Review: Economics in One Lesson


(Photo: Amazon)
Review
Economics in One Lesson (PDF version) is an excellent primer to economic thought. If I didn't know that it was published in 1940's, I could easily have assumed that it was a pamphlet discussing the modern financial, automotive, music, or newspaper industries.

The main purpose of the book is expose common economic fallacies that "are at last so prevalent that they have almost become a new orthodoxy" (Hazlitt vii). This is accomplished through two dozen "lessons" that derive from a single lesson summed up by Hazlitt as the essence of economics:
From this aspect, therefore, the whole of economics can be reduced to a single lesson, and that lesson can be reduced to a single sentence. The art of economics consists in looking not merely at the immediate but at the longer effects of any act or policy; it consists in tracing the consequences of that policy not merely for one group but for all groups.
(emphasis his; Hazlitt 5)

The Broken Window
The first of the "applied" lessons is based on the parable of the broken window as explained by Frédéric Bastiat.


(Photo: Wikimedia)

What follows is my brief paraphrase of the parable. Imagine a hoodlum throws a brick through a baker's window. The baker runs out of his shop and starts chasing after the rock-thrower, but is unsuccessful. As the baker walks back to his shop, a small crowd of people gather around the his window-less shop. After the customary outrage, someone points out a bright side: some glass-maker just got $200 worth of business. Moreover, the glass-maker can use those $200 to spend on other merchants who, in turn, can spend money on yet other merchants; the flow of money benefits all. The logical conclusion, then, is that the hoodlum should continue to break people's windows for the benefit of society.

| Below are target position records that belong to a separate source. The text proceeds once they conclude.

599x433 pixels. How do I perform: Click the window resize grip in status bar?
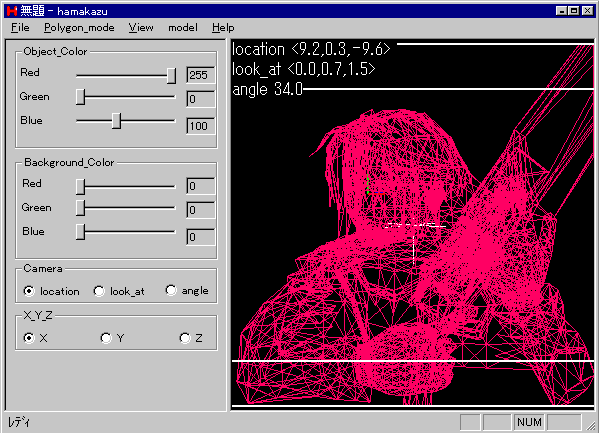tap(591, 424)
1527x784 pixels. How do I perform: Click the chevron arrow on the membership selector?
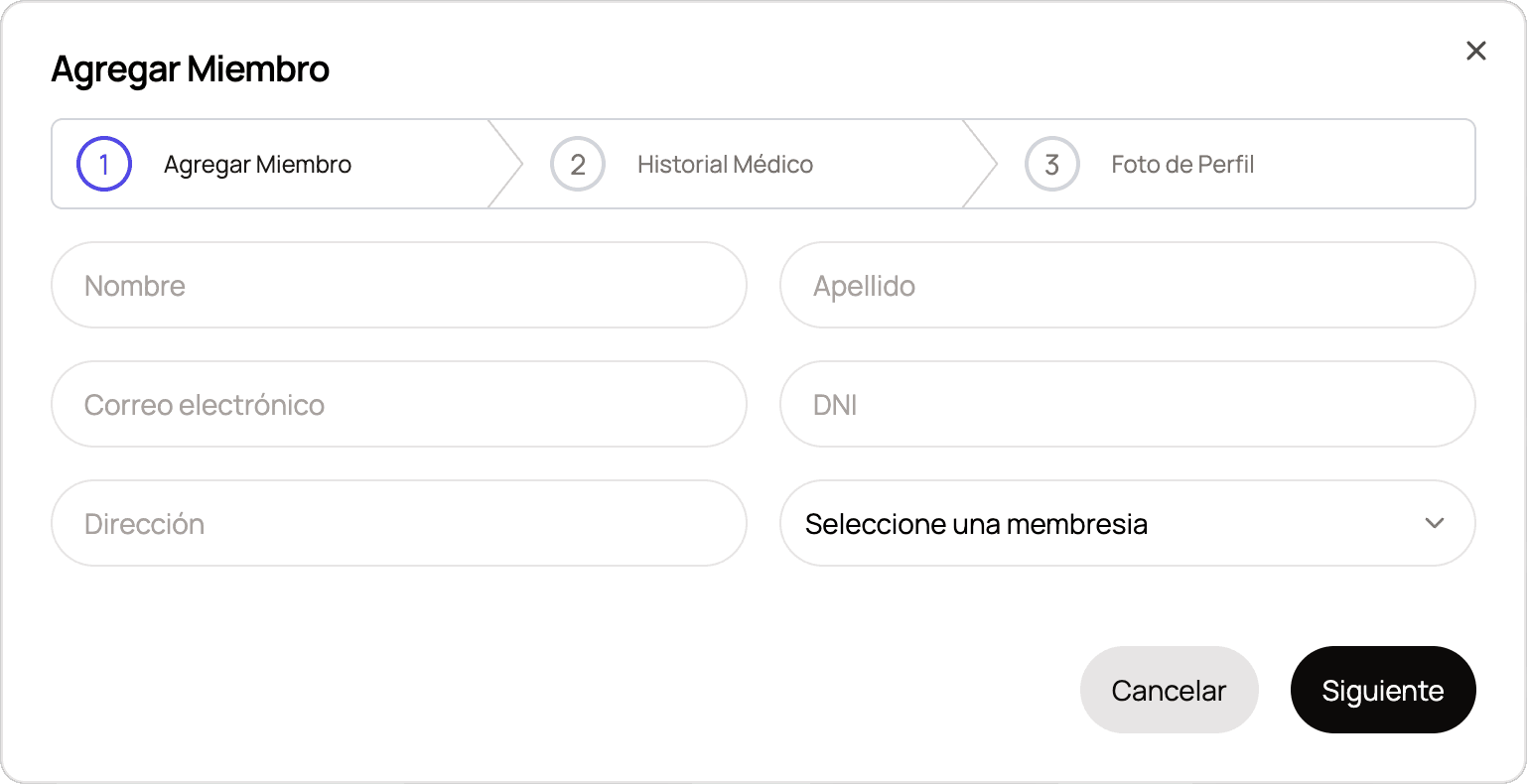point(1433,523)
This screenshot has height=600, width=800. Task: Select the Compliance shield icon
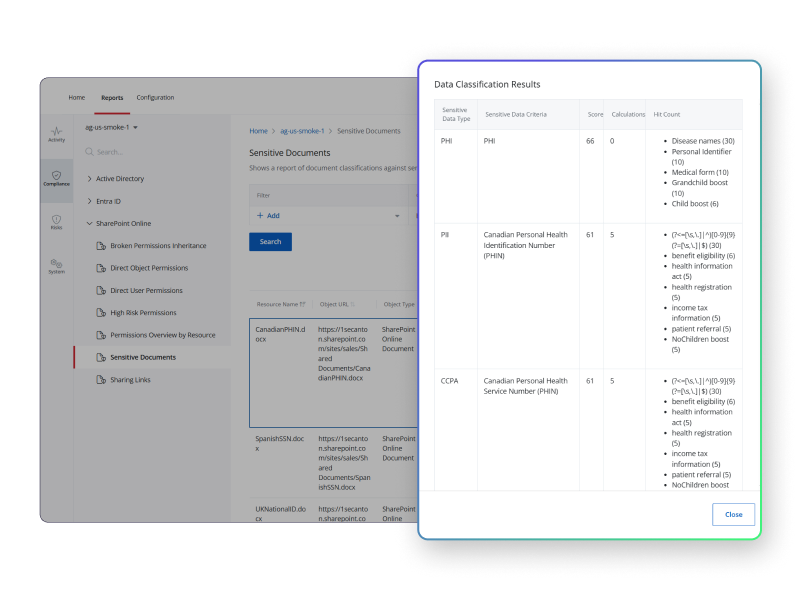[x=55, y=177]
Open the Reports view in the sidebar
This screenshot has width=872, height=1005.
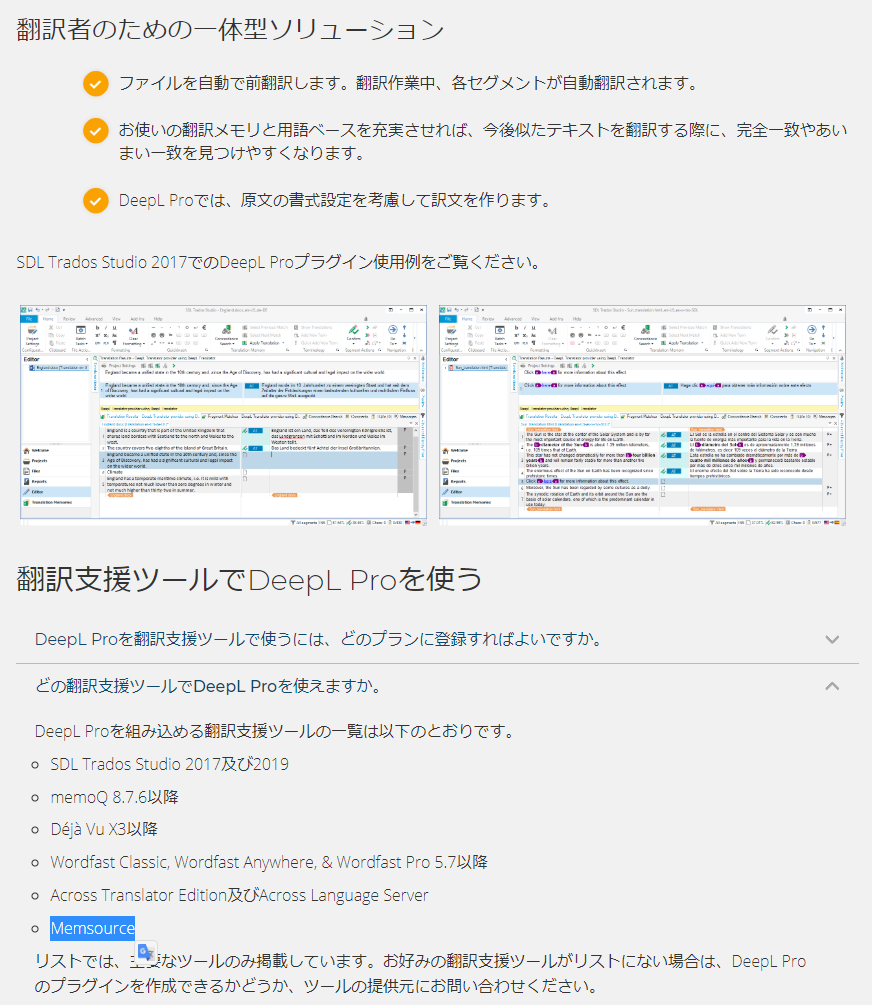pyautogui.click(x=40, y=481)
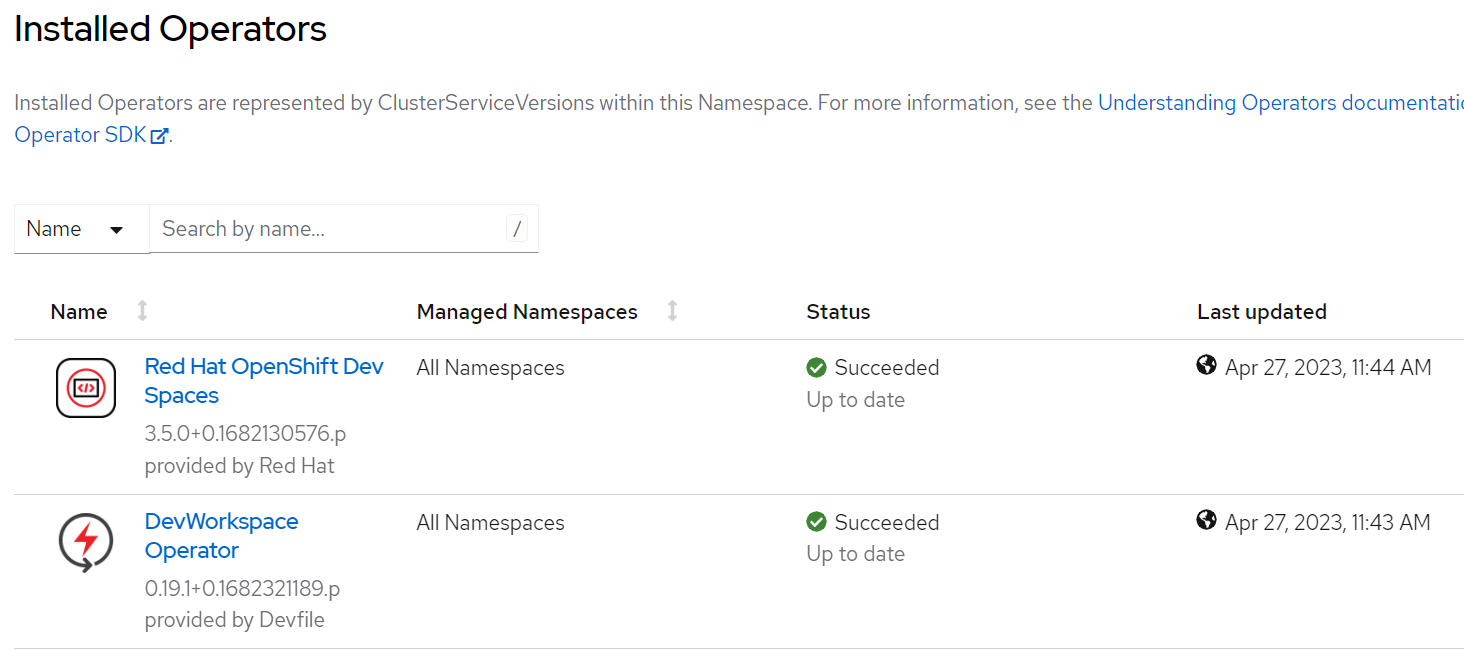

If the conclusion sounds strange it is only because the crowd failed to consider the larger picture. While it is true that some glass-maker will receive $200 worth of business, it is also the case that the baker, who started the day with $200 and a window, is now left with only a window. That is, the net worth of society went down by the value of a window; that other windows can be manufactured is irrelevant because had the hooligan not broken the window, the baker would not need a new window.

While it may seem obvious that destruction leads to reduced net-worth, there are many ways of obscuring the destruction to make it more palatable to the masses, and Hazlitt covers many such fallacies in eminently accessibly prose.

The reader is urged to read at least the first two chapters of the book because many future posts will depend on understanding the "Fundamental Lesson of Economics" and it's applications.